_ASSIGNMENT_: Please repeat, from the entries that follow, the lines from the one containing "Given: Click the version" through the one containing "You are a computer-use agent. Image" exactly, adding nothing.

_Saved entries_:
____________________

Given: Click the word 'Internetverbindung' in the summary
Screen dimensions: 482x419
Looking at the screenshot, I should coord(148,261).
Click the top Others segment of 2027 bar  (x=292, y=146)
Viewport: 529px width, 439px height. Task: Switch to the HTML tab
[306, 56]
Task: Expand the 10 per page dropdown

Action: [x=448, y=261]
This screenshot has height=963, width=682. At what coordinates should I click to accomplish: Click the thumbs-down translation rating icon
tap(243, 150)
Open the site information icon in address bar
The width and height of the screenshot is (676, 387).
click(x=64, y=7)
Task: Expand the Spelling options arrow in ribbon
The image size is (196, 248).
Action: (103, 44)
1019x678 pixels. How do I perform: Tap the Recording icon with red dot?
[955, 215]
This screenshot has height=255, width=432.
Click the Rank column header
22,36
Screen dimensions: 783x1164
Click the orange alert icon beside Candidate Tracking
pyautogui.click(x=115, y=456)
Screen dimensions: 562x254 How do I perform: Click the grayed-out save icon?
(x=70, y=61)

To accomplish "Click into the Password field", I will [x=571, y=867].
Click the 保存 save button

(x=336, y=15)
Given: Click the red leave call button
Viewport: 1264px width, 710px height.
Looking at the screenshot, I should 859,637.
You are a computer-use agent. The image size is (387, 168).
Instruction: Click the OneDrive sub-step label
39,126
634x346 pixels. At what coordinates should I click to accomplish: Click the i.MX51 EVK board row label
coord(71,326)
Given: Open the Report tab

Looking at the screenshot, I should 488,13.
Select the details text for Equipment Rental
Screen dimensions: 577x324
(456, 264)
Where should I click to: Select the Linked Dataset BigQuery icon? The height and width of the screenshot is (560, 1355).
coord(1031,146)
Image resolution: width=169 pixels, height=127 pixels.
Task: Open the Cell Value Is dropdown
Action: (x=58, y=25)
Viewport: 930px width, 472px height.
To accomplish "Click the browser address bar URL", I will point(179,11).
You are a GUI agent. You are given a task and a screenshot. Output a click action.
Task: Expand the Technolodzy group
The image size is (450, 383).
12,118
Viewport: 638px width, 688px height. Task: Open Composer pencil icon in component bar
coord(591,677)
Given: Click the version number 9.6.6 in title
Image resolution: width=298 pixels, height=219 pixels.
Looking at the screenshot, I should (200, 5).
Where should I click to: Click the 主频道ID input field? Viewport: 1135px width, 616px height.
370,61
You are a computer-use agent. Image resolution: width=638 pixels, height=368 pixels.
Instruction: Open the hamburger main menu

____________________

_RESPONSE_:
Given: Click the version number 9.6.6 in title
Image resolution: width=298 pixels, height=219 pixels.
Looking at the screenshot, I should (200, 5).
Where should I click to: Click the 主频道ID input field? Viewport: 1135px width, 616px height.
370,61
You are a computer-use agent. Image resolution: width=638 pixels, height=368 pixels.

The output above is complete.